Saturday, October 13, 2012

Adventures in Culinary Alternatives...


I had talked a few months ago to a friend who uses a common, regulated medicinal herb for chemo pain relief about its possible use as an alternative to the narcotics that my husband, Marc, takes for chronic pain. My friend offered some of his supply for a trial, although he had nothing to suggest about how to use it other than by inhalation. That is not an option for Marc because his illnesses already affect his respiratory system. My friend nonetheless kindly gifted me with about half an ounce of loose, tiny leaves, all wrapped up in a white paper towel and then again in a beat-up plastic baggie. I put the baggie in my purse and drove straight home, feeling at once culpable, vulnerable and empowered.

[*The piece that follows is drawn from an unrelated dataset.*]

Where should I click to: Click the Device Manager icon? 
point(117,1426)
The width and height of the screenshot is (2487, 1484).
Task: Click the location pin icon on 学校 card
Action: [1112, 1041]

When I got home that afternoon, I told Marc about my proposed experiment and laid the baggie on the bar in the kitchen. Marc said nothing at first, and I saw expressions of incredulity, censure, wry gratitude, and finally, curiosity cross his face. Neither one of us was terribly well informed, although years ago I had held a similar baggie briefly in my hand after picking it up from the lavatory shelf in the U of A women’s room. Before I could determine what it was, a coed had burst into the room, grabbed the baggie and darted back through the door as it swung.  

After staring at the small packet on the kitchen counter for a while, we engaged in a lengthy, wide-ranging debate, one that is obvious and no doubt universal among those seeking alternative medicines. At last we decided to leave all options open for a while (including just throwing it out) and I stowed the baggie deep in the tea cupboard, with half a grin for that small joke.

Weeks passed, and although several chances arose where we could have run the trial, the herb was still not in a usable form. Each time, Marc took the usual narcotic, and I felt bad each time about my failure to follow through. True, I’d come home with the product; done some initial research (finding out that in addition to steeping tea, one could also could brew a beer, but baked goods were best because fat was the most efficient processor of the therapeutic ingredient), and I’d think about it periodically before getting distracted by something. I have a habit of beginning but never finishing a project, but in this instance, I’d faltered partly because I’d read that the effect is slow to manifest and the potency difficult to measure. On a recent, particularly bad pain-day, I finally took action, deciding that I would prepare something called “bud butter” to have on hand. Spreading that on cinnamon toast might be the best option: it was lower calorie than brownies, and easy for Marc to prepare if I was not at home.

While Marc was sleeping, I put a pound of butter in a pot on the back burner of the stove to melt, and rummaged through the cupboard looking for the plastic baggie. In my kitchen, everything once opened gets transferred into one size of zip-lock bag or another before I toss it in the pantry. Now I pulled out a small (unlabelled, but then nothing ever is) baggie of loose leaves wrapped in white paper and poured it into the blender to grind up and add to the butter as the Internet recipe directed.  The recipe said to simmer for twenty minutes, until the butter turned green. This particular pot of butter was a red-gold brown and I wondered if I'd let it go stale. Perhaps it was a different variety. In any case, it smelled heavenly—slightly spicy and not at all cloying, as had been the hazy atmosphere of the rock concerts we’d attended years ago or of the annual open-air blues festivals at Reid Park. Marc, awakened from his nap, came into the kitchen. After one or two hearty sniffs he asked why was I making apricot decaf on the stove rather than steeping it in the electric teakettle.

Somehow that misstep soured me on the whole endeavor, and this project joined the myriad others left undone. I do have fruit-flavored butter for coffee cake that I might make soon, but the other ingredient has been returned to my friend. I’m sure I returned the proper baggie. There are no others, labeled or not, in that cupboard now. None at all.

1 comment:

  1. Well at least no fenders got dented or paint spilled. Tea time at your house could get interesting.